Travis returns to lead country fest
Great Woods, June 21, 1998
By Jeffrey B. Remz
MANSFIELD, MA - Randy Travis, Joe Diffie, Martina McBride, Lee Roy Parnell and Jo Dee Messina all graced the stage at Great Wood's Sunday, and while they may take different approaches to country, the one common thread was the fine voices all possessed.
Travis, back with a new label and his first number one song in four years ("Out of My Bones"), is Mr. Tried and True with a clear, resonant baritone always on target.
Travis with an easy going, laid back style, was a human hit jukebox. But that did not mean he just rehashed the hits of his dozen years recording.
The highlight front and center throughout his nearly 75-minute set, was Travis' voice. He infused the songs with energy. It's the type of voice that often was not particularly flashy - neither is Travis, of course - but over the long haul, holds up quite well. In fact, it is something that builds.
Travis kept it country more than most everyone else on the bill, often relying on the fiddle of Dave Johnson and acoustic guitars to set the proper musical accompaniment.
While not exactly the gregarious over the top Garth Brooks type, Travis connected with a few funny family stories.
This evening was a welcome return for the man who put tradition back into country.
Diffie was far faster paced than Travis, but offered a strong, hour-long set. He relied on his hits (after all, he's touring on his "Greatest Hits" disc) with the current single "Texas Size Heartache" thrown in.
A very strong singer with a rich baritone, Diffie has been the king of the country novelty song in recent years. While that can grow tiresome on disc, onstage, that worked quite well with such hits as "Prop Me Up Beside the Jukebox (If I Die)" and "Pickup Man."
With strong fiddle playing from Dennis Parker, a local native, Diffie generally emphasized his country roots to very strong support from the crowd.
McBride may be moving somewhat away from country towards a pop edge as her current album, "Evolution," suggests.
But that certainly doesn't take anything away from her voice which she uses to great effect time and time again. She let it out time and again, particularly on the still haunting career song, "Independence Day."
The Kansas native followed that up with another big hit, "A Broken Wing" with a bit bluesy and jazzy delivery.
Unlike all the other performers, Parnell was quite adept musically. He plays one strong, mean slide guitar. Parnell mixes his country with a strong doses of blues.

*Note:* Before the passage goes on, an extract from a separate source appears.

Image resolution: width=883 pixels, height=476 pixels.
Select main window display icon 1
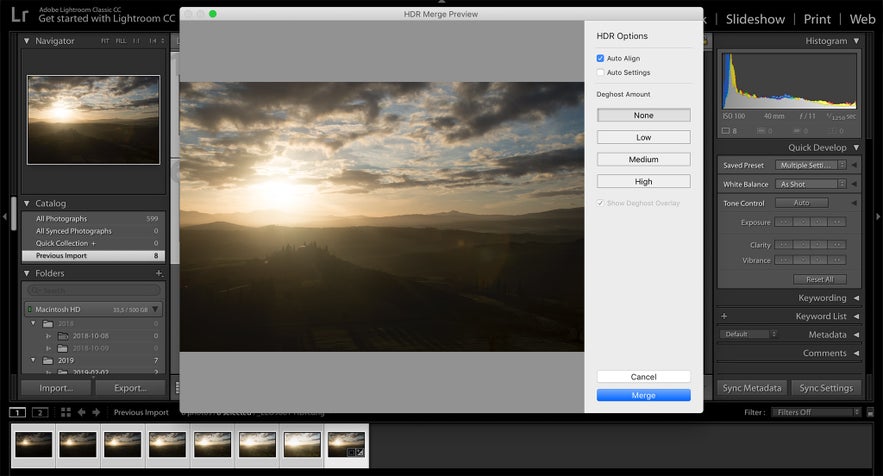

Also unlike the others, Parnell did not rehash his songs verbatim from the albums. He took far more risks than the others.
But such playing keeps songs like "On the Road" and the closing "Heart's Desire" quite fresh.
About the only criticism of Parnell was that at 26 minutes, the set was far too short.
Local fave Jo Dee Messina opened the WKLB-sponsored show. Like McBride, an influence, she has strong vocal chords. She was probably the least country sounding act, with a rocking sound "Get On Your Feet" had a funky, Latin beat at times with Messina helping out on percussion.
She's a warm performer, who uses her abilities to good effect.
With Travis leading the way, the different faces and strong voices showed their abilities.